_Material provided_
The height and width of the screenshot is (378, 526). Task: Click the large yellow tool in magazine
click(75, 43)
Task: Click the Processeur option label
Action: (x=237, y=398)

--

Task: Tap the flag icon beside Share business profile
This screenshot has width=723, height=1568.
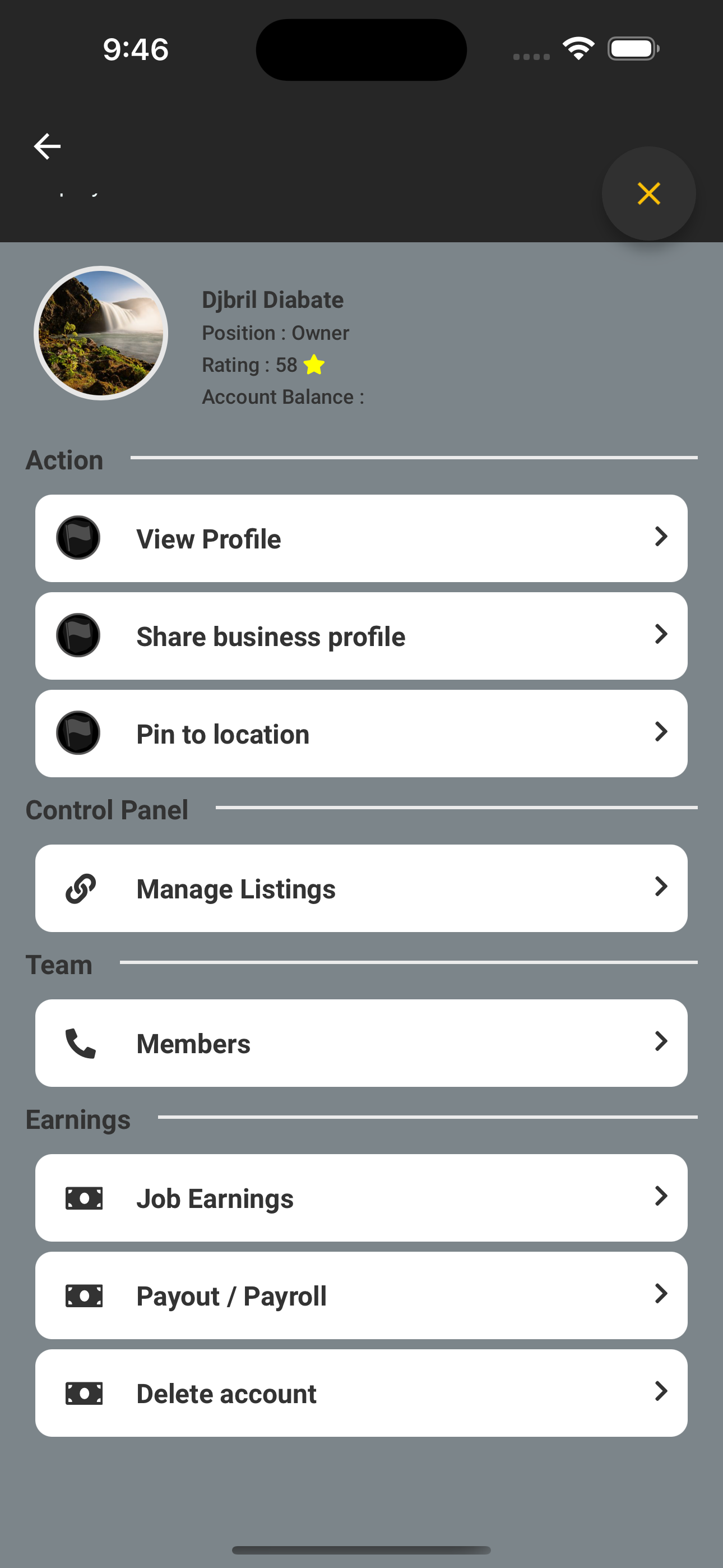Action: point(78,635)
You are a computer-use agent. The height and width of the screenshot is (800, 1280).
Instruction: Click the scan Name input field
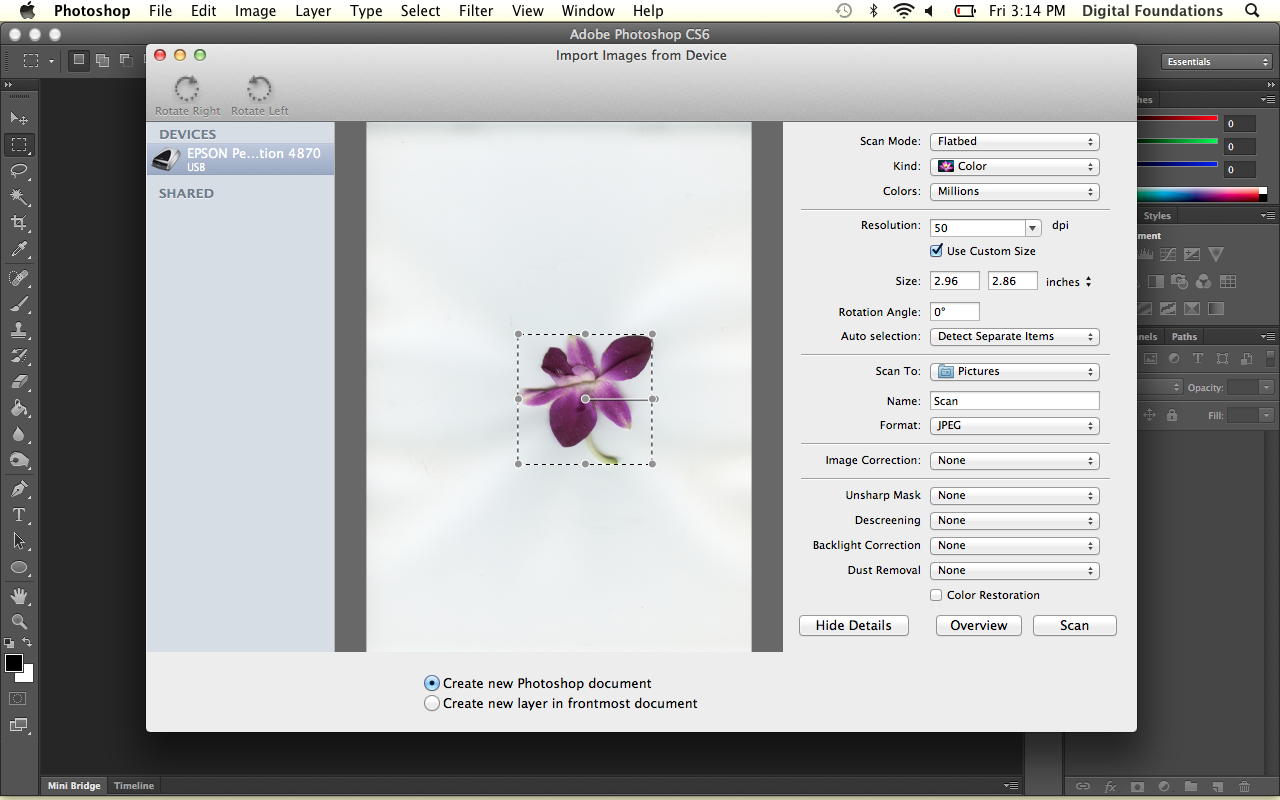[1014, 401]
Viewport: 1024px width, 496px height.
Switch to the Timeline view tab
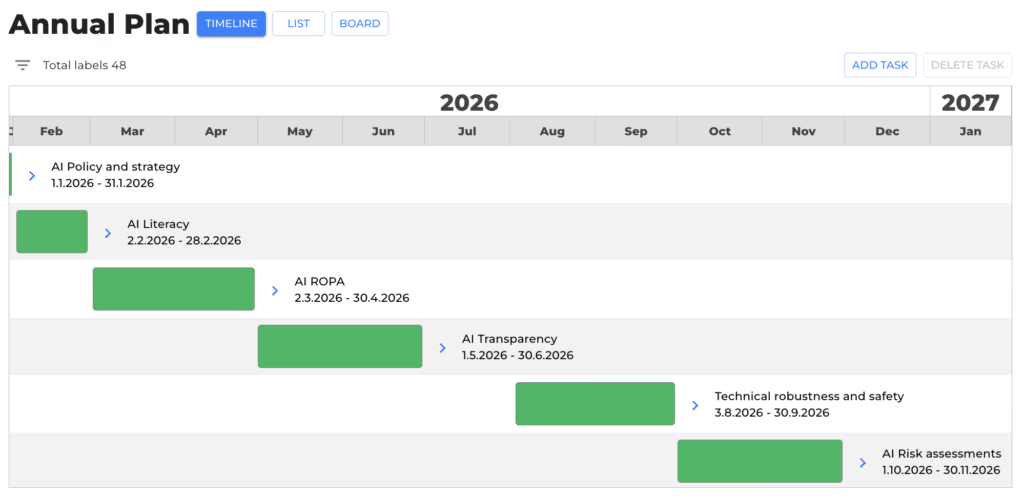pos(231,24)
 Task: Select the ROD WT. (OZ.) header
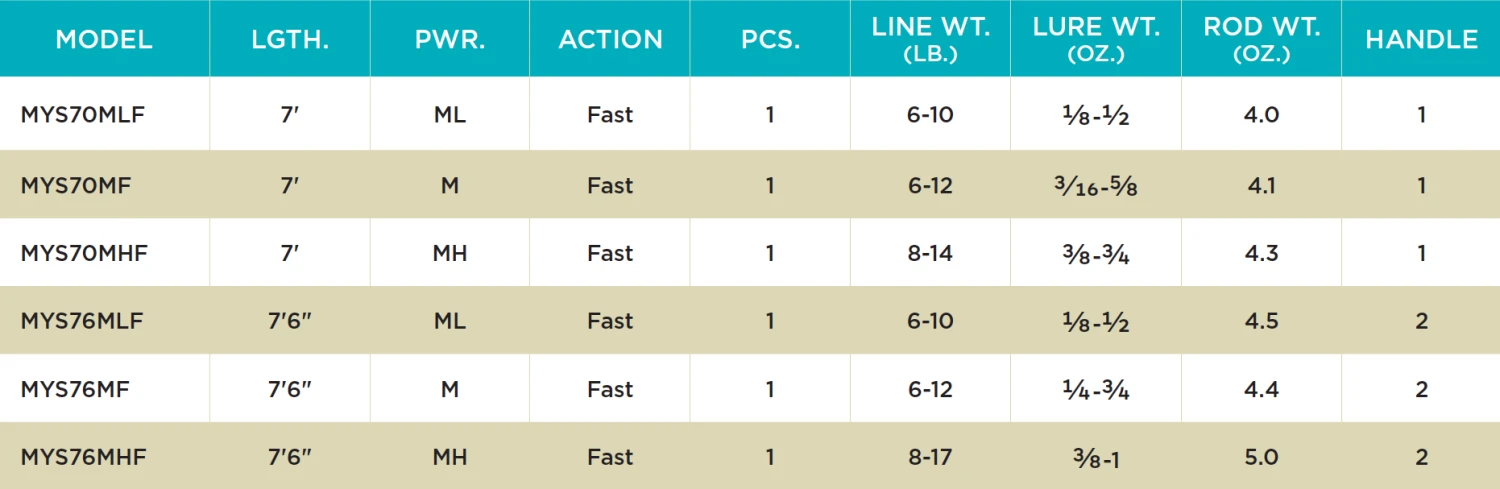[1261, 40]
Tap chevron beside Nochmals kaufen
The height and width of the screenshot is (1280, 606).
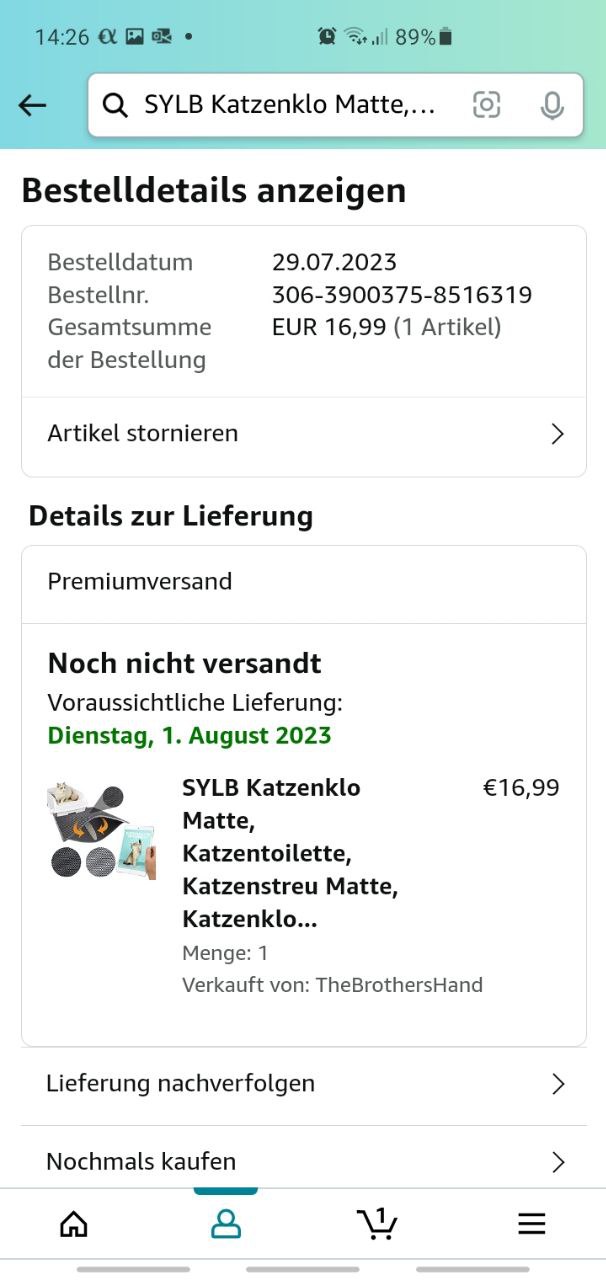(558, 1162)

_Exercise_
Count the lines of the material that include the word "beside", then report only the total.

_Written answer_
2